I have not looked, but brett reported seeing a non-unique index being
created for a foreign key that matched the primary key.  I think this
is a very normal pattern for database design.  So may be worth looking
at as a next incremental step.  I think it might have to be a non-unique 
index as at that level of the system we might not know that the key
is unique and always will be.  But there might be room for an 
optimization here.  Maybe update statistics could determine that the
non-unique index is currently based on a unique index and not do
the scanning work, and instead just immediately add a stat row with
number of unique rows equal to current number of rows.  I think this
is easier than teaching the optimizer about this.  Again I would just
go after the single column case.  Once there is more than one column
we are going to scan whole index once for all stats, so not worth
worrying about unique index case.
> 
>>
>> There should be entries in this catalog for every index on a table, so
>> it is not necessarily expected to be one per table. I think for each
>> index there is an entry for each column in the index (actually the stat
>> applies to multiple columns so in a 3 column index I think there is an
>> entry for (col1), (col1,col2), and (col1, col2, col3). But looking at
>> your ddl I would only expect 1 entry, as there is one
>> index on the table, and it has one column. I am not sure what the
>> expectation is for the foreign key that matches the primary key, maybe
>> it is 2 rows?
>>
>> I do wonder if the foreign key is causing some extra issues. I think
>> in the long past we would end up creating 2 indexes in this case and
>> they would be exactly the same. So functionality was added to just
>> "logically" create the index and it would rely on the underlying
>> physical index sort of "shared" by the primary key on id and the foreign
>> constraint on id. We have had bugs in this area in the past and wonder
>> if it left an "orphan" row in the statistics.
> 
> As mentioned in another post, I think there's an easy way to avoid 
> scanning the same index twice, but I need to make sure the check is 
> valid first.
> I'm thinking of simply checking if we've seen the index conglomerate 
> number already, and if so, ignore that index. The question is, can two 
> truly different indexes be represented by the same conglomerate number
> 
>>
>> Interesting that the second column it looks like it was created in 2010.
>>
>> seems like there might be multiple problems here. It would be great to
>> figure out how the multiple rows got in there in the first place. I
>> would suggest seeing what the system does for ddl in a brand new
>> database, turn off index stat thread, run your ddl, add some rows to the
>> table, and hand run update statistics procedure.
> 
> Just for information, the istat daemon and the system procedure share 
> almost all of the core code at the moment. The addition of automatic 
> updates of index cardinality statistics consisted mainly of adding the 
> "daemon framework" and triggering logic.

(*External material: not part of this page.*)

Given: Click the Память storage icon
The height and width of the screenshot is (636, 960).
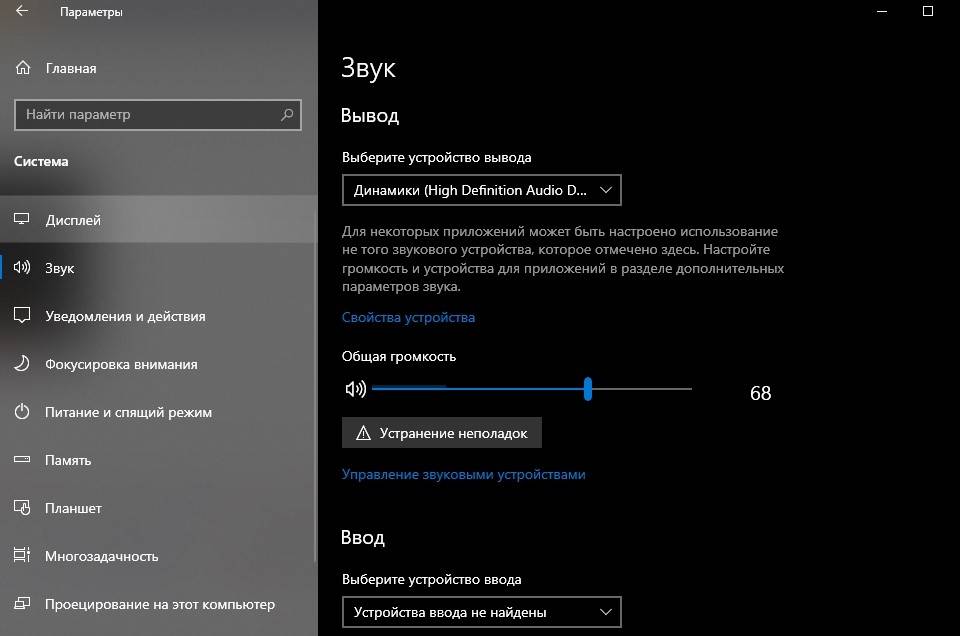Looking at the screenshot, I should pyautogui.click(x=22, y=460).
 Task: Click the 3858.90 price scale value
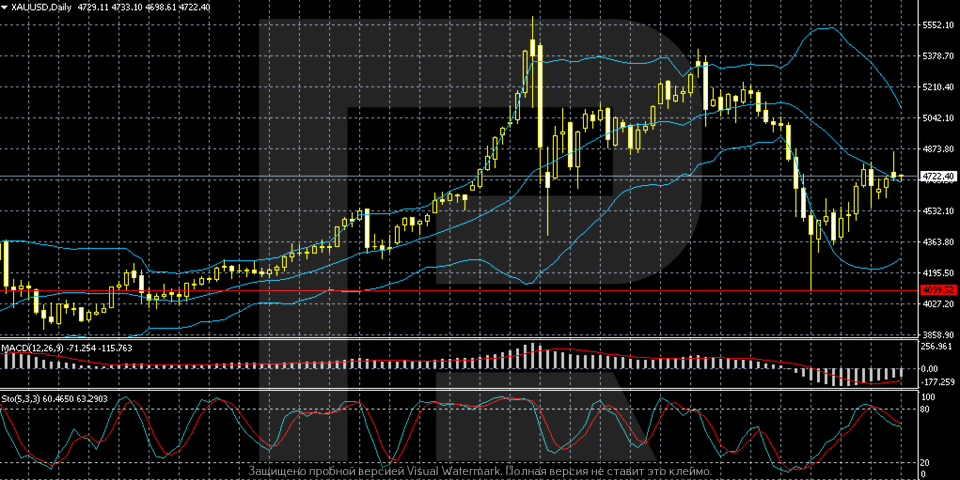tap(937, 335)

great, i would like that any fixes in the area of this bad row work for
both update stats triggered by the daemon and those triggered by direct
call by user.
> 
>>
>> I would not be surprised if existing code does not expect the number of
>> rows you are seeing. If this is really a buggy orphan row, probably best
>> zero admin fix is to change the update statistics code to look for
>> other rows and delete them.
>> you can follow the update statistic code starting at:
>> java/engine/org/apache/derby/impl/sql/execute/AlterTableConstantAction/updateStatistics

>>
>>
>>
>> There may be a index stat daemon bug here too, but I think it might just
>> be getting confused by the bad data in the catalog. Maybe it just keeps
>> reading all the rows and queueing work, but calling update statistics
>> only update 2 of the 3 rows.
> 
> Yes, the triggering code is driven by the existing statistics for the 
> table, whereas the update code is driven by the list of indexes on the 
> table.
> 
Does the daemon when it determines an update is necessary, go through 
the udpate stat path telling it to update stats on all indexes or does
it call update stat one index at a time?